# WRITTEN PROBLEM:
Copy the entries below verbatim, beginning with the line that contains "What do you see at coordinates (256, 599)" and ending with the line that contains "center [92, 504].", both lines included.

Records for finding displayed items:
+++
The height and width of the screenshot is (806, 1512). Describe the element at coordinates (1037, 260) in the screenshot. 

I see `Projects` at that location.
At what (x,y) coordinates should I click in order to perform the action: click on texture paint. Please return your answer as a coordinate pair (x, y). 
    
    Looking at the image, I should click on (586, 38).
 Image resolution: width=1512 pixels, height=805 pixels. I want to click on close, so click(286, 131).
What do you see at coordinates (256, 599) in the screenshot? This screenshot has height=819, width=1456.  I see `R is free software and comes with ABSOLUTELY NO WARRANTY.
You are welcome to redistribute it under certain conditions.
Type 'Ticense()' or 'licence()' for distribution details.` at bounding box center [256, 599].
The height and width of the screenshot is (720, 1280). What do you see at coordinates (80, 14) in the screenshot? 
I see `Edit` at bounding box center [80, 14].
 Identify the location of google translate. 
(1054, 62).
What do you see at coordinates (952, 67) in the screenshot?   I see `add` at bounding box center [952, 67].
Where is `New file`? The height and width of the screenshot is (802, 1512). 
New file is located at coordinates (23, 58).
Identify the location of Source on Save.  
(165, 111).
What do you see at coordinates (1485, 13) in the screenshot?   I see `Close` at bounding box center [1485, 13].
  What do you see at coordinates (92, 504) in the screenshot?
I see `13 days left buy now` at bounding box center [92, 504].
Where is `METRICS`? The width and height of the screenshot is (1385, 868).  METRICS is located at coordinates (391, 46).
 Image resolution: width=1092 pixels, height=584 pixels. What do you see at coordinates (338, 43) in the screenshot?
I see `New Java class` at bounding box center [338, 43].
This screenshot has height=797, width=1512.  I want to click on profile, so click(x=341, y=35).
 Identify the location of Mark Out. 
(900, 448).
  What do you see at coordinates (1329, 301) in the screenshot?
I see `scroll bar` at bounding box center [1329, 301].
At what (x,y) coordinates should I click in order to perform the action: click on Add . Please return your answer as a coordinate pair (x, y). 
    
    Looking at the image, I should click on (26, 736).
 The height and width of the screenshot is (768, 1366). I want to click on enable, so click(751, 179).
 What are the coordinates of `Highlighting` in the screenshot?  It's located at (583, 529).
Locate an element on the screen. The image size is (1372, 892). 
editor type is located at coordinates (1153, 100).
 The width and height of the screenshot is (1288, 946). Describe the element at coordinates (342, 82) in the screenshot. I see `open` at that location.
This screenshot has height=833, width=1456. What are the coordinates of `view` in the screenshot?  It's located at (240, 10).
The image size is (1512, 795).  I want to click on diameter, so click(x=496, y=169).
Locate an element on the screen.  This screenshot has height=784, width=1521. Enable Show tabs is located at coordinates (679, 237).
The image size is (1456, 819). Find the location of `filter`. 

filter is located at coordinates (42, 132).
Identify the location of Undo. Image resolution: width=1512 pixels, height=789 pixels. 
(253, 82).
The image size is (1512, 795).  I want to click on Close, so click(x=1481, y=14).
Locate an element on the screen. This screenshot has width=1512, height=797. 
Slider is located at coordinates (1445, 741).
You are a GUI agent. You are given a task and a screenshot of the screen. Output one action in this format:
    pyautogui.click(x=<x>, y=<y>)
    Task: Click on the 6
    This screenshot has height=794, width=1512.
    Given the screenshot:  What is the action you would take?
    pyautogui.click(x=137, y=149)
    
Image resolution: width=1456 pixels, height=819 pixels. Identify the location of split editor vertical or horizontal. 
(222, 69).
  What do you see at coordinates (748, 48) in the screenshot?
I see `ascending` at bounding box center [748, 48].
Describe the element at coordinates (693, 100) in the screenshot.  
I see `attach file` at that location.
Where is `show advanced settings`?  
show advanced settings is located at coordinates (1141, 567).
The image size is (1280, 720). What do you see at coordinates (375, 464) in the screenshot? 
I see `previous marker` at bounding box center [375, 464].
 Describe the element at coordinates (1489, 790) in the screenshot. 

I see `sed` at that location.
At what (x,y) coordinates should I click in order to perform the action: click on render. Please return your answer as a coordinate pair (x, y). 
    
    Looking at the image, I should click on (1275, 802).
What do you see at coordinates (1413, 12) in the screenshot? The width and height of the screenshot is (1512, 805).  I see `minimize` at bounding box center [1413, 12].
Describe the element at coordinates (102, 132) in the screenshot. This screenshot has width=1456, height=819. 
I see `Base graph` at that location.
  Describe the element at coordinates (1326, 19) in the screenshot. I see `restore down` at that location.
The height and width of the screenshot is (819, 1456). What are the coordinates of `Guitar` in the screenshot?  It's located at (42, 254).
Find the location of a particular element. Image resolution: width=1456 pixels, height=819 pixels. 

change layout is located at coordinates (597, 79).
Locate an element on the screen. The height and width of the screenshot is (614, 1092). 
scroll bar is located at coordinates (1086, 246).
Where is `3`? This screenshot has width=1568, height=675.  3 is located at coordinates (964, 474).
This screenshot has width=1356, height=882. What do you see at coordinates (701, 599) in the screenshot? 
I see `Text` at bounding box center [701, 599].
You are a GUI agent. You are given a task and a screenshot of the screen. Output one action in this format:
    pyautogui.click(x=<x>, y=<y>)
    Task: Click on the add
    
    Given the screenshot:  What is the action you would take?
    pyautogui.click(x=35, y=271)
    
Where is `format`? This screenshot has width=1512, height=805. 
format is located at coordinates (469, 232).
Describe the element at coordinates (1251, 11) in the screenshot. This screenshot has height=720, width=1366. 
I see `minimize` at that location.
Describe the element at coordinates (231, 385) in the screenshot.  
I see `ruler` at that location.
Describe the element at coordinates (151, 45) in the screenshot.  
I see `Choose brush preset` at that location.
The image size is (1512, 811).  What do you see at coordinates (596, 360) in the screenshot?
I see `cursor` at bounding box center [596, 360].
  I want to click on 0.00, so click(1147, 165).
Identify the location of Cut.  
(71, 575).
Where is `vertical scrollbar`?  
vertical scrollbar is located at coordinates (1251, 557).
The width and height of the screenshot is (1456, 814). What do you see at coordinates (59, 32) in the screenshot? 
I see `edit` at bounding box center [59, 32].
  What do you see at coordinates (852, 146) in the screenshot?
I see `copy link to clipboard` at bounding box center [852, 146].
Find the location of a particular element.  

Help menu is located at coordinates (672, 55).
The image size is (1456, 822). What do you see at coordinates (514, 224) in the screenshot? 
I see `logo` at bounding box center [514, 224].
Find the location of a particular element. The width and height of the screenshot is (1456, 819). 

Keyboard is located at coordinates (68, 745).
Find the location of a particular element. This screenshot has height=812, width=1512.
+++
# EXPECTED ANSWER:
What do you see at coordinates (256, 599) in the screenshot? This screenshot has height=819, width=1456.  I see `R is free software and comes with ABSOLUTELY NO WARRANTY.
You are welcome to redistribute it under certain conditions.
Type 'Ticense()' or 'licence()' for distribution details.` at bounding box center [256, 599].
The height and width of the screenshot is (720, 1280). What do you see at coordinates (80, 14) in the screenshot? 
I see `Edit` at bounding box center [80, 14].
 Identify the location of google translate. 
(1054, 62).
What do you see at coordinates (952, 67) in the screenshot?   I see `add` at bounding box center [952, 67].
Where is `New file`? The height and width of the screenshot is (802, 1512). 
New file is located at coordinates (23, 58).
Identify the location of Source on Save.  
(165, 111).
What do you see at coordinates (1485, 13) in the screenshot?   I see `Close` at bounding box center [1485, 13].
  What do you see at coordinates (92, 504) in the screenshot?
I see `13 days left buy now` at bounding box center [92, 504].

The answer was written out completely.